Probability Nomenclature

Probability is our attempt at making sense of random events in our rather random world. The simplest example—a coin toss—will surprisingly motivate many topics that we will formulate with greater and greater generality.

Flip a coin. You get 1 point if ‘Head’ comes up, and nothing if ‘Tail’ comes up. You start with a score of 0. After one flip, what is your score? Well, it depends. Does the coin land ‘Head’? Does it land ‘Tail’? It could go either way. How do we model this phenomenon. Well, there are 2 outcomes, and if they are equally likely, then we can say that each outcome has a probability of 1/2.

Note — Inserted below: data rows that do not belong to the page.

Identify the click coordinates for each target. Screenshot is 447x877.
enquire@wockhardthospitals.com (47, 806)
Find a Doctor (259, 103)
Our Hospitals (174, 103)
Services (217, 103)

In mathematical notation, we let the sample space \Omega := \{\text{H}, \text{T}\} denote the set of possible outcomes after one flip of the coin. What are the different events that we can measure? Surely we have the non-negative probabilities

\mathbb P( \{ \text{H} \} ) = \frac 12,\quad \mathbb P( \{ \text{T} \} ) = \frac 12.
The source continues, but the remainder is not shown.